2019 waren die Gänge noch deutlich schmaler, und insbesondere die Halle 3, in der sich der Großteil der meistbesuchten Aussteller befand, stand am Rande seiner Kapazität (oder hatte sie vielleicht überschritten). Carol Rapp hatte schon 2023 entschieden, viele sehr große Verlage in die Halle 6 umzusiedeln. Das hat die Situation entspannt, und in diesem Jahr hat sich das etabliert. Da viele dieser Verlage ihre eh schon großen Stände jetzt noch mal vergrößert haben, ist mehr Spielfläche an den vom breiten Publikum gewünschten Stellen entstanden. Gleichzeitig konnte die Spiel schon sehr früh verkünden, dass sie ausstellerseitig komplett ausgebucht sei. Der Trend zu größeren Ständen – auch die Mindestgröße wurde erhöht, damit zwei Tische jetzt so an den Stand passen, dass keine Stühle in den Gang ragen – führt zu einem minimalen Rückgang bei der Gesamtzahl der Ausstellenden. Es gäbe neun Stände weniger als im Vorjahr, bestätigt Carol Rapp.
Der Riesenerfolg der diesjährigen Spiel trifft auf eine Branche, die sich einem schwierigen konjunkturellen Umfeld befindet. Das leichte Umsatzplus der Spieleverlage wird getrieben von wenigen extrem erfolgreichen Trading Card Games. Bei den wirklichen Brettspielen ist der Umsatz vergleichsweise bescheiden. Das Weihnachtsgeschäft sei nicht wirklich gut gewesen, ist bei einigen Verlagen zu hören, folglich sei im Januar nur wenig nachgeordert worden. Außerdem gebe es einen Trend zu preiswerten Spielen. Die Nachfrage nach opulent ausgestatten Riesenboxen mit Preisen auch oberhalb von hundert Euro, die einem im Zuge der Pandemie noch aus den Händen gerissen wurden, sei erheblich zurückgegangen. Auch das macht sich in den Umsatzzahlen bemerkbar, bei denen es sich nicht um Stückzahlen handelt. Optimisten nehmen deshalb an, dass sich die Brettspielnachfrage – in Exemplaren gerechnet – weiterhin auf hohem Niveau befindet. Der Erfolg der ausverkauften Messetage scheint diese zu belegen: Spielen ist beliebt und wird immer beliebter.
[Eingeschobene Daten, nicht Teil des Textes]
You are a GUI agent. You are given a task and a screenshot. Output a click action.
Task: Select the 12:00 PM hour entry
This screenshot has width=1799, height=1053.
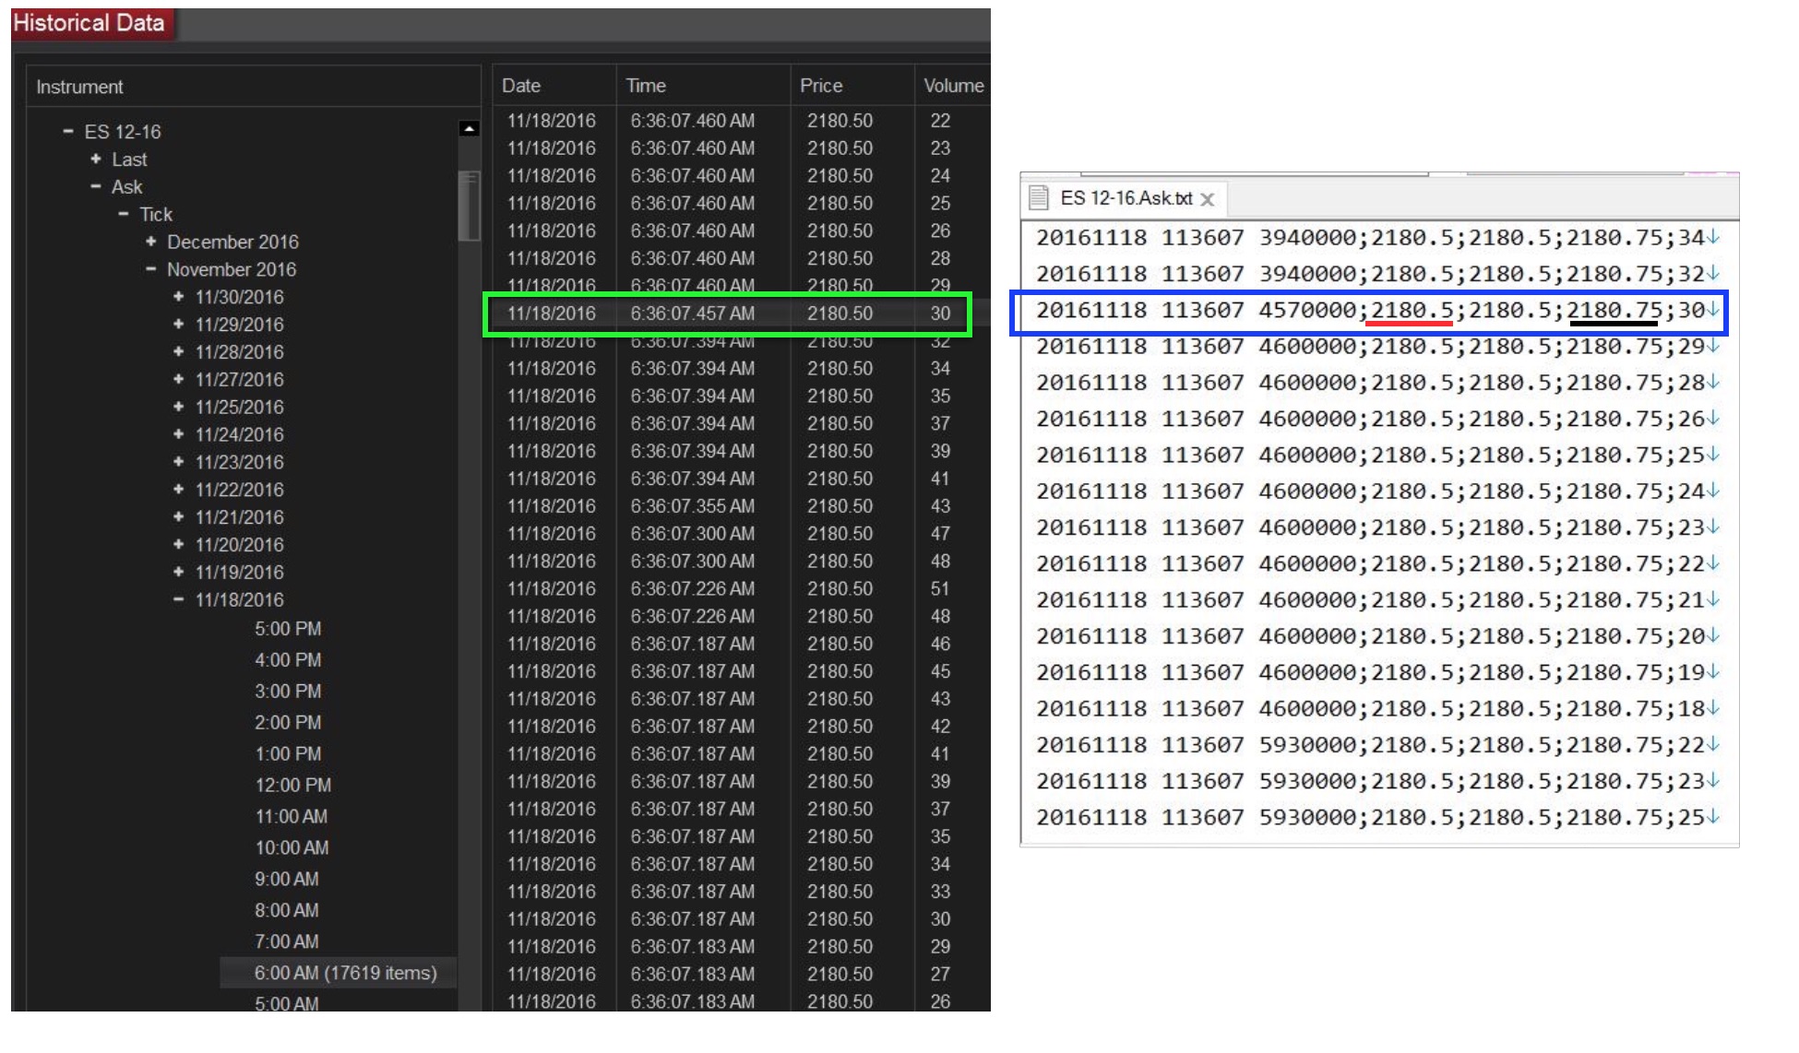pos(292,785)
„Ausverkauft“ hat auch seine Schattenseiten. Es verhindert, dass Menschen aus dem Ruhrgebiet spontan vorbeikommen. Aber auch weit angereiste Besucherinnen und Besuchern stehen vor Türen, die für sie verschlossen blieben. Sie hatten zwar Flug- oder Bahntickets und das Hotel teils monatelang vorab gebucht, aber keine Messetickets. Sie hatten darauf vertraut, dass dies auch 2024 spontan möglich sei. Zwischen dem Verkaufsstopp für die Dauertickets – der auf allen erreichbaren Kanälen verkündet wurde – und dem Ausverkauf der Tagestickets für Donnerstag lagen keine 48 Stunden. Für nicht wenige Menschen war diese Frist zu kurz.
2025 findet die Spiel vom 23. bis 26. Oktober statt. Damit umgeht sie zwar den Feiertag 3. Oktober, sondern liegt innerhalb der NRW-Herbstferien. Mit einem Besucherrückgang rechne ich nicht. 2025 werden wir nicht mehr überrascht sein: Die Spiel gehört künftig zu den Großevents, bei denen wir wissen, dass man sich rechtzeitig um Tickets bemühen muss.